Gray shook his head. “Would it not be easier just to tell her, man? Ye weave a treacherous path when ye use the slippery stones of half-truths.”

Ronan clenched the knotted rope and yanked so hard; the rough fibers burned his palm. “I canna lose her. To do so would mean losing my verra soul.”

Gray clapped him on the shoulder with a sad shake of his head. “I ken that feeling well, my friend. At times I’ve wondered if it is a blessing or a curse to love a Sinclair woman.”

Ronan agreed. A deeper uneasiness rubbed an icy hand across the hairs on the back of his neck. He spared a glance back at the gray-green of the sea churning out to the cloudy horizon. What miserable evil did those waves hide? And would that evil remain at MacKenna Keep or follow him to Draegonmare? That was the one fear he could not assuage. Was he leaving his precious Mairi unprotected?

A heavy thud drew his attention back to the wagon. Two burly men hoisted another stained wooden keg up into the wagon and rolled it to the front, snug against its twin.

“Two barrels of fine MacKenna whisky?” Ronan turned to Gray, now standing a few feet back from the rear of the wagon as he scrutinized the loading of supplies.

“Aye,” Gray said without smiling, his dark hair flying wild in the cold winter wind. “It is a long journey and ill-advised for this late in the season. MacKenna whisky will warm ye better than any fire.”

Ronan hooked one hand on the wagon’s side. “I dare not wait ’til spring to finish this task.” Gray knew that as well as he. It was far riskier to stay at MacKenna Keep with the curse unbroken than pass through the Highlands in the midst of winter.

Gray stared at him a long moment before he spoke. “I wish this done and over.”
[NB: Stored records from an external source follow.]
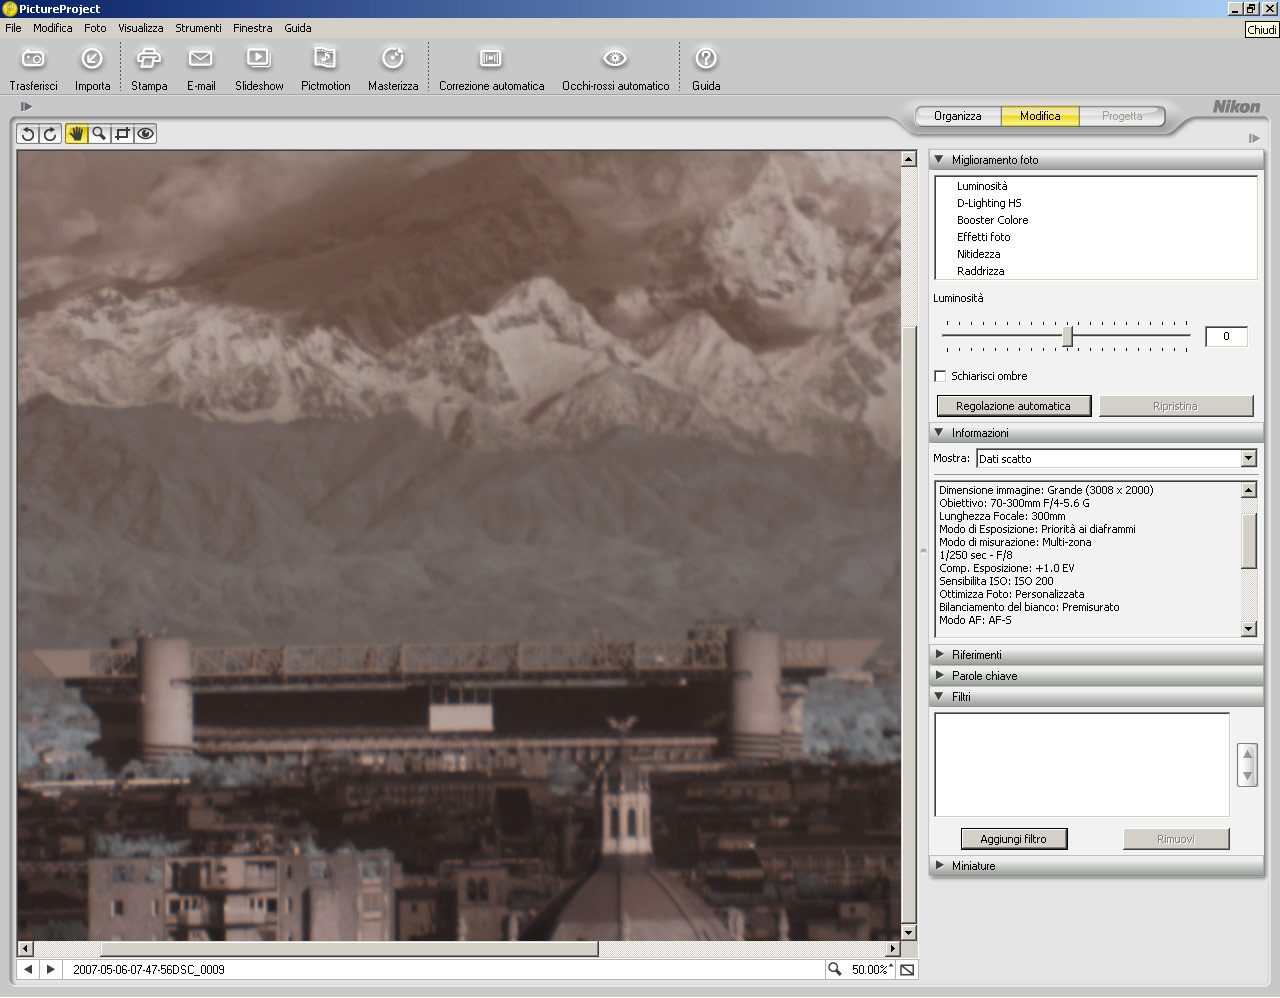Screen dimensions: 1280x998
Task: Switch to the Organizza tab
Action: click(x=957, y=116)
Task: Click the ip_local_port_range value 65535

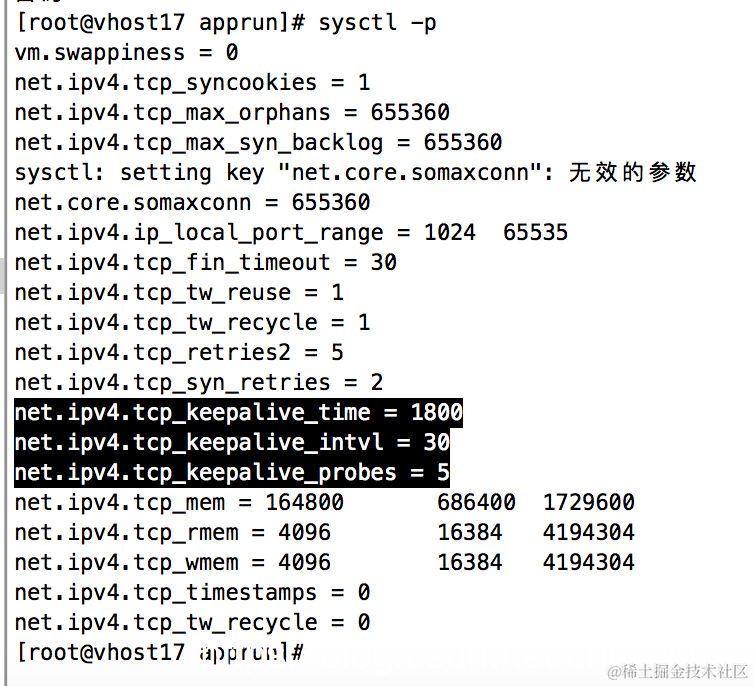Action: (535, 233)
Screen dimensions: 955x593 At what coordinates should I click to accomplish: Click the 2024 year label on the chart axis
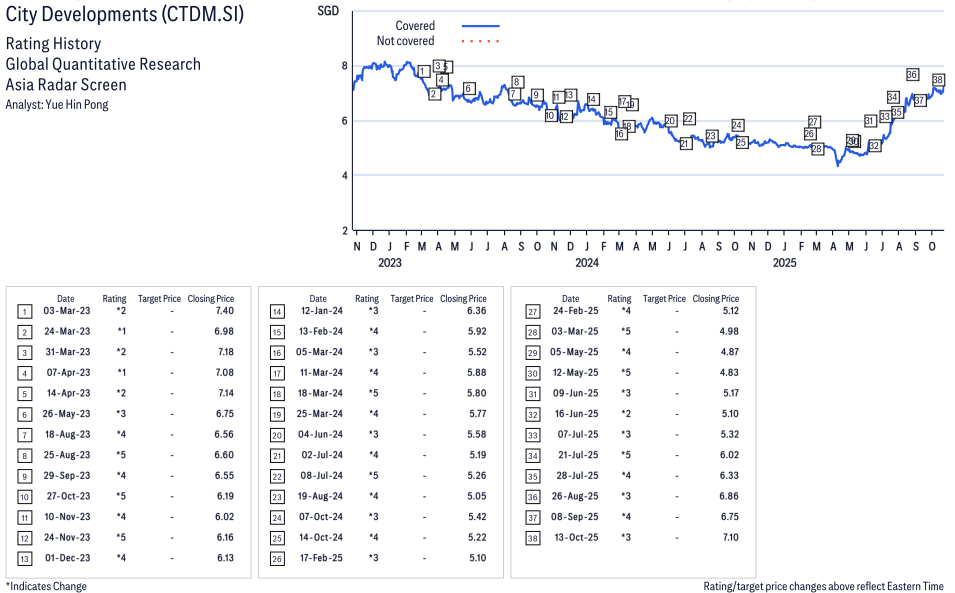click(586, 263)
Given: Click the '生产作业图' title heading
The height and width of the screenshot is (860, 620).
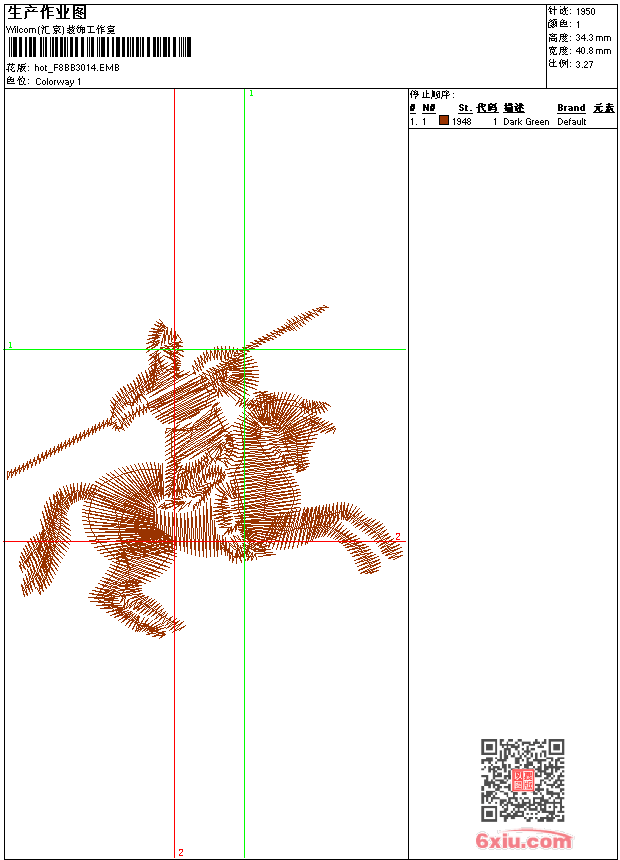Looking at the screenshot, I should pos(47,12).
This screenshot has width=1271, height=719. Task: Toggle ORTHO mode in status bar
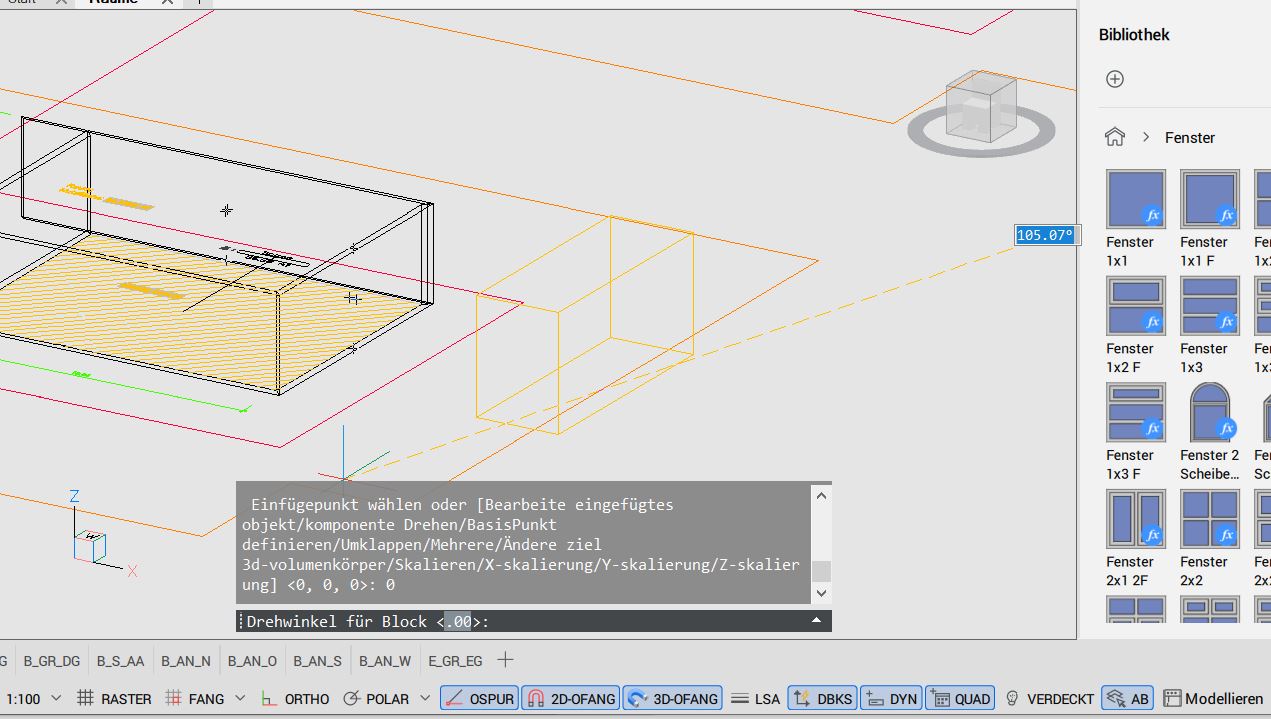(295, 699)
Ronan nodded. “As do I, my friend.”

“Brother.” Gray held out his right arm, hand open, palm up.

Ronan linked his own sword arm with Gray’s, his heart warming at the gesture. “Aye.” He acknowledged the pact with a curt nod. “My brother.”

A scrawny lad with a runny nose ledAirgeadslowly across the bailey. The boy raked his dark sleeve across his face and sniffed before tying the silver gray horse’s reins to the side of the wagon.
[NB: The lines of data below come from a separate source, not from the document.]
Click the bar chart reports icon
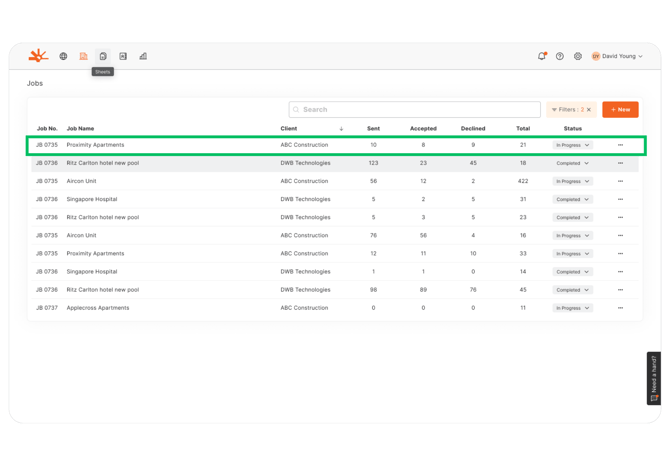The width and height of the screenshot is (670, 466). [143, 56]
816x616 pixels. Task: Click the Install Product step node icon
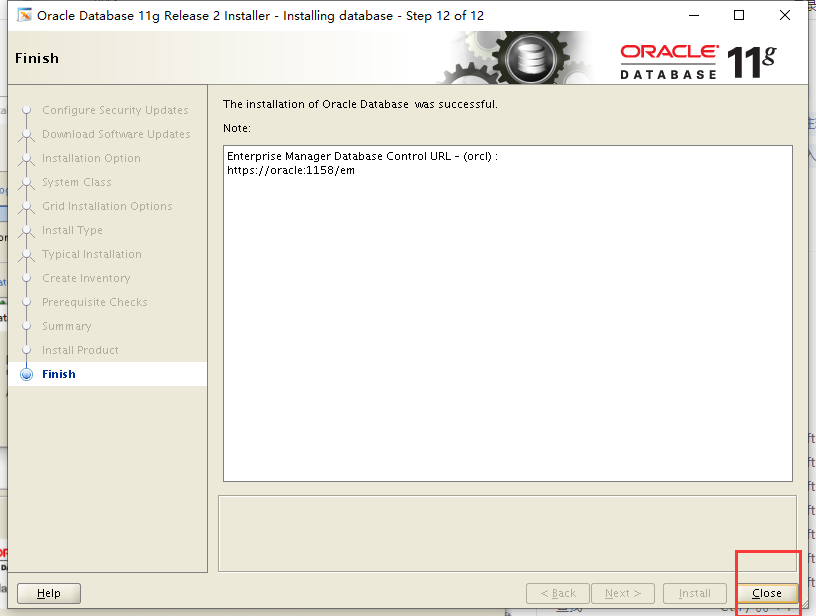click(x=26, y=350)
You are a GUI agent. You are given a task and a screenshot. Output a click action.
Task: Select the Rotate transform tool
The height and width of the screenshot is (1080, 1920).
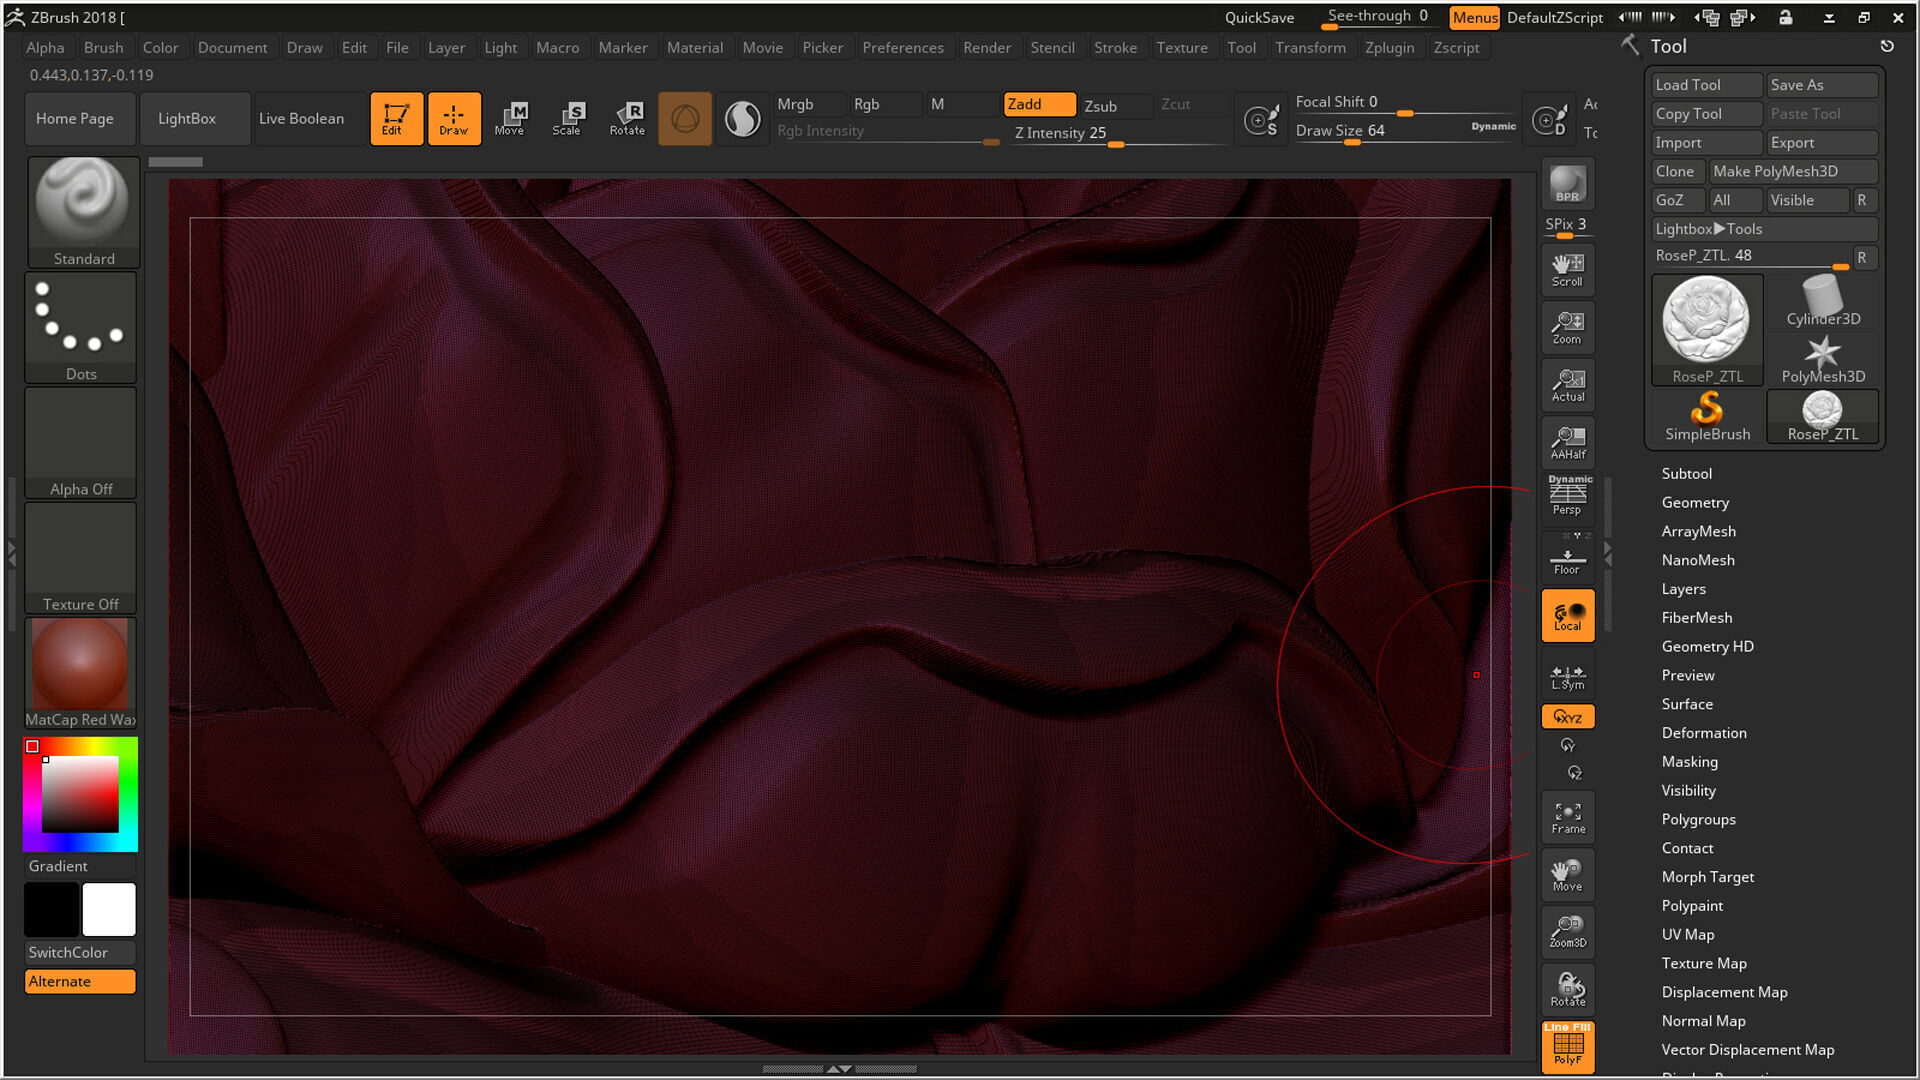coord(627,118)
“I canna accept another fine horse from yer stables.” Ronan smoothed a hand down the great horse’s muscular neck then patted his side. He felt an affinity with the blue roan, but he couldn’t accept such a valuable beast.

“Consider it a wedding gift.” Gray waved at the piles of blankets and cloth sacks of provisions stacked in the back of the wagon. “Know our blessing is upon yer vows whenever ye return to say them.”
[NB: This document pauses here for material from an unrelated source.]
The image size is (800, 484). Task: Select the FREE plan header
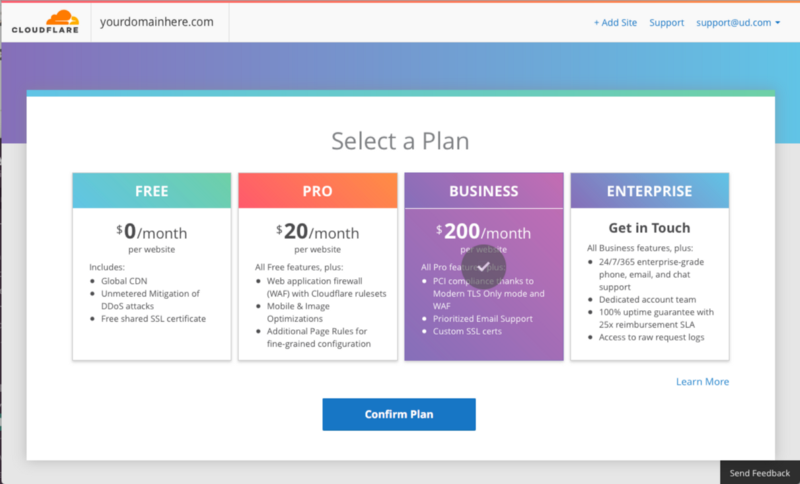pyautogui.click(x=152, y=191)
Ronan nodded. Words escaped him. He hoped and prayed the vows would in fact be said. A knot tightened at the core of his chest. Mairi had been strangely cold ever since yesterday in the solar. He supposed he shouldn’t blame her. Not after witnessing such a strange unholy sight. But something deep in his gut told him it was much more than the attack troubling his dear sweet lass. Whenever he caught her studying him, he didn’t care for the hurt he saw in her eyes.

He turned and searched for the small, cloaked figure huddled atop the skirting wall. His heart was heavy with the task before him. Mairi had already bid a tearful goodbye to her family. Now she stared out at the sea, waiting for the final supplies to be packed. He had yet to tell her, she would not be crossing the Highlands with him.